EXTRACT PROVIDED:
[Start of Attachment]
In the evening I moved into a very nice room in Marinha Grande, after 105 kilometres and about 1100 metres of altitude.

The fifth day of my journey took me first to a meadow full of orchids, I could make out four different species. The fauna was also quite something today. First I encountered a beautiful swallowtail, a large butterfly that is protected and that I had not seen for years. Then came the highlight in terms of storks. Every day I encountered many. On buildings, on poles, on dilapidated houses. Once, when I turned 360 degrees around my vantage point, I had nine nests in view. But that was to be topped today: On a single pole of an overhead power line there were 26 stork nests in all. And on the next mast they were nesting just as diligently.
[End of Attachment]
[Pixel coordinate grounding data]
[Start of Attachment]
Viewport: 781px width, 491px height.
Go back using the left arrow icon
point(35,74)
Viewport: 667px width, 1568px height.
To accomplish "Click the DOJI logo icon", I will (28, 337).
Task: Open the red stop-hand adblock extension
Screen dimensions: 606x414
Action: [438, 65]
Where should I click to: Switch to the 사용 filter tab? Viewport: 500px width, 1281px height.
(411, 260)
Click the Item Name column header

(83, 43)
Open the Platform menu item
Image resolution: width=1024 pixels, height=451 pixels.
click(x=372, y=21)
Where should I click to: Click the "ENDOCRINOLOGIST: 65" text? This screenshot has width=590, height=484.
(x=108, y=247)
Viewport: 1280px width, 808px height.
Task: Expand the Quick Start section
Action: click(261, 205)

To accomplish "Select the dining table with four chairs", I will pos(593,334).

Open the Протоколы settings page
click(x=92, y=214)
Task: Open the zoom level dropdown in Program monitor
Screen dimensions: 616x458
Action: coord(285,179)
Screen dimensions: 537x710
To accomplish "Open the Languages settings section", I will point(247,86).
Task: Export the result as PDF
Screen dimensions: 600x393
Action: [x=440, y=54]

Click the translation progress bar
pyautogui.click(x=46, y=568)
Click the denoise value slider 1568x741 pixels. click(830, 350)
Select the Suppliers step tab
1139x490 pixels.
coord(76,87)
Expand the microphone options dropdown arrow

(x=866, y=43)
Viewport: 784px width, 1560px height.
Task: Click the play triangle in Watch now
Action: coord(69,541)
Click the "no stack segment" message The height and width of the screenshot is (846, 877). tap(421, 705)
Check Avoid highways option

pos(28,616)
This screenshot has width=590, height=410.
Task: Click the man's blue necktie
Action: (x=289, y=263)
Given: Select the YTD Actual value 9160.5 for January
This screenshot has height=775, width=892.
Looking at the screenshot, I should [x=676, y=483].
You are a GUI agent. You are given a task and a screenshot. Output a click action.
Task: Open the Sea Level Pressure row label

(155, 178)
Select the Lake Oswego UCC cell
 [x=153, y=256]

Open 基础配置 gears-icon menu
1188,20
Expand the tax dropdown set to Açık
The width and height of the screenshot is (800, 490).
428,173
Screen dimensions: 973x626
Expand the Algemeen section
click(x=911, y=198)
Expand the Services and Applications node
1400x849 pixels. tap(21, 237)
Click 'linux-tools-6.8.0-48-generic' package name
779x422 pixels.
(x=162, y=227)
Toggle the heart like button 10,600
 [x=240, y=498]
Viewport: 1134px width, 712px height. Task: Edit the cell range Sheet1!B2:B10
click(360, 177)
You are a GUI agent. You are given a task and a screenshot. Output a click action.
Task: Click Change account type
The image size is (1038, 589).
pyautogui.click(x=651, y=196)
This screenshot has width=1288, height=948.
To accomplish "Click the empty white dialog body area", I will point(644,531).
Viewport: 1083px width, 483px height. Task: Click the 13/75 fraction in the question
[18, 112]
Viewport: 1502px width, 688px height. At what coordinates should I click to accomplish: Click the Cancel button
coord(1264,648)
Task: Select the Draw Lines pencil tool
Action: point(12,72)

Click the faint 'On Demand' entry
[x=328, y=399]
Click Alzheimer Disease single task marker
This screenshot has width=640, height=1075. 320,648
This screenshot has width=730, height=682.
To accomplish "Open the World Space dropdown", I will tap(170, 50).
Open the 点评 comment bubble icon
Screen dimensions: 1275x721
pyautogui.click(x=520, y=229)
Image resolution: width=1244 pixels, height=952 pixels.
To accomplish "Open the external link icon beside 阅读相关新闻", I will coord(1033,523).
[End of Attachment]
EXPLORE THE MATERIAL:
1. Using the journey account, explain why the swallowtail sighting stood out to the writer.
2. Pick up the journey account after its last sentence and write the next part.

ACTIVITY ANSWERS:
1. The swallowtail is a large, protected butterfly, and the writer had not seen one for years.

2.
On this day, I had planned a small diversion, for which I had to overcome about 50 additional kilometres as well as a few metres in altitude. I wanted to go to the venerable university town of Coimbra, Portugal's Qxford. There was a reason for this, because even before I set off on my journey, the head of my library in the small town of Gundelsheim asked me how I was doing with a lecture about my trip. I hadn't told her about it, but some of the volunteers knew about the project. So word must have got around. Of course I was very happy. And today I wanted to go to Coimbra to send a postcard to the ladies from there. Because in the University of Coimbra there is the most beautiful library in the country. On three floors, with halls in different colours and artistically carved shelves made of rosewood and ebony. Here, knowledge breathed at the level of the 16th to 18th centuries. For most of the books came from this period. False doors and funny ladders reminded one of Harry Potter. It was a worthwhile detour here. Outside, a group of students in black gowns were happily celebrating their graduation. A nice group picture for the graduating class, in the middle of the university's wide courtyard, high above the valley of the Mondego river.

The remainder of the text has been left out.